PROBLEM REQUIREMENTS
Rewrite the entries from the line containing "Locate an element" through the line containing "eye-icon is located at coordinates (47, 203)." as a JSON list of strings, one string per line, leaving out blank lines.

ENTRIES SUPPLIED

******************************

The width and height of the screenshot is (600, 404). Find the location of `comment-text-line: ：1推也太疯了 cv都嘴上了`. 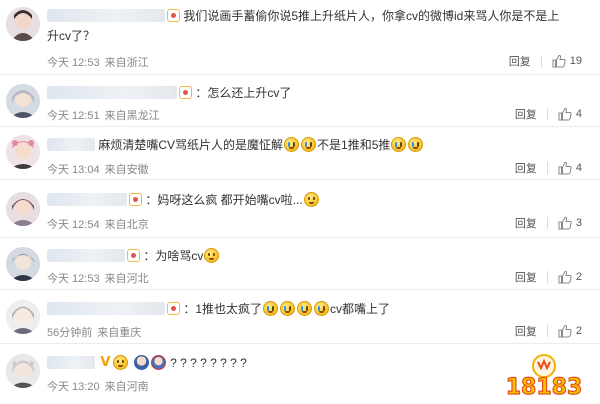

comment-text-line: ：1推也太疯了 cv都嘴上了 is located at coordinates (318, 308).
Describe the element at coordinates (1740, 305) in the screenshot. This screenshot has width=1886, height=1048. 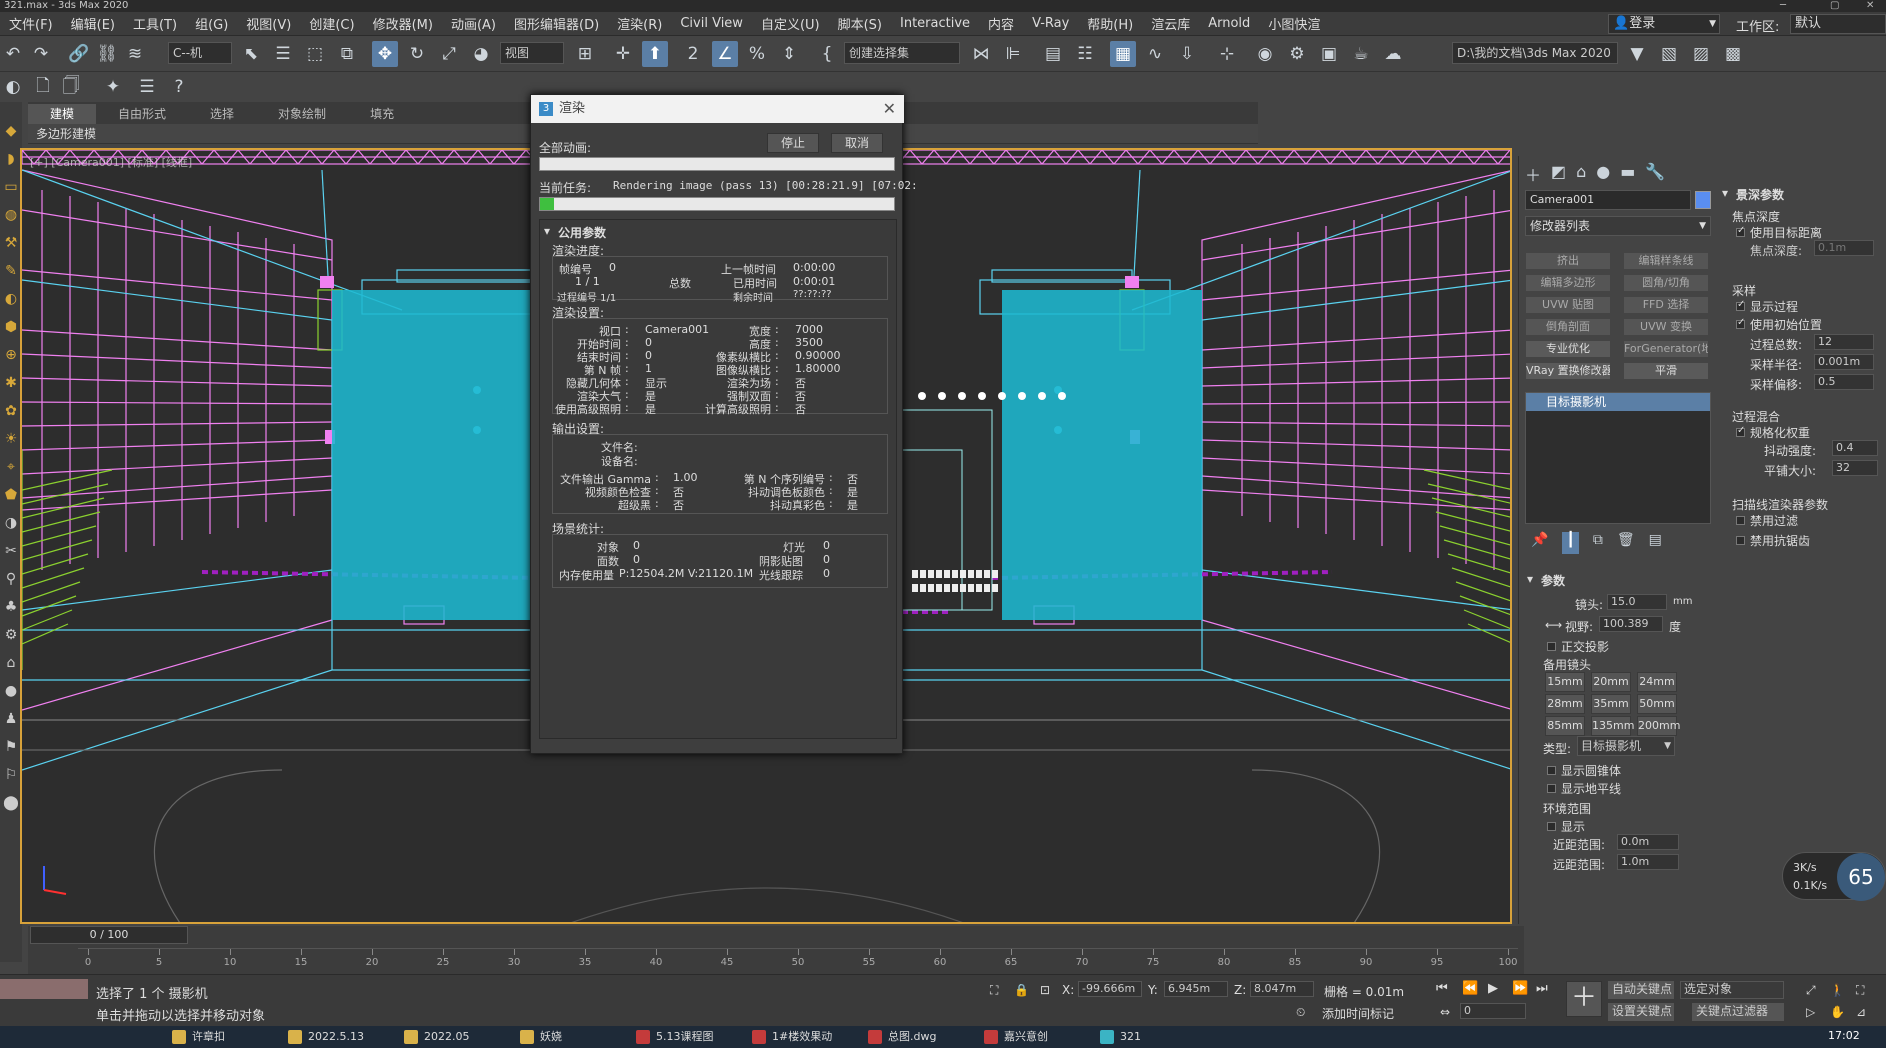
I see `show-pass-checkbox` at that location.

******************************

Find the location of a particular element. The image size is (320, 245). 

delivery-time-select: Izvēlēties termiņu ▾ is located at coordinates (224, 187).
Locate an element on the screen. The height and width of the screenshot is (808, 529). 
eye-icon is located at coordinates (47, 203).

******************************

RESULT
[
  "Locate an element on the screen. The height and width of the screenshot is (808, 529). ",
  "eye-icon is located at coordinates (47, 203)."
]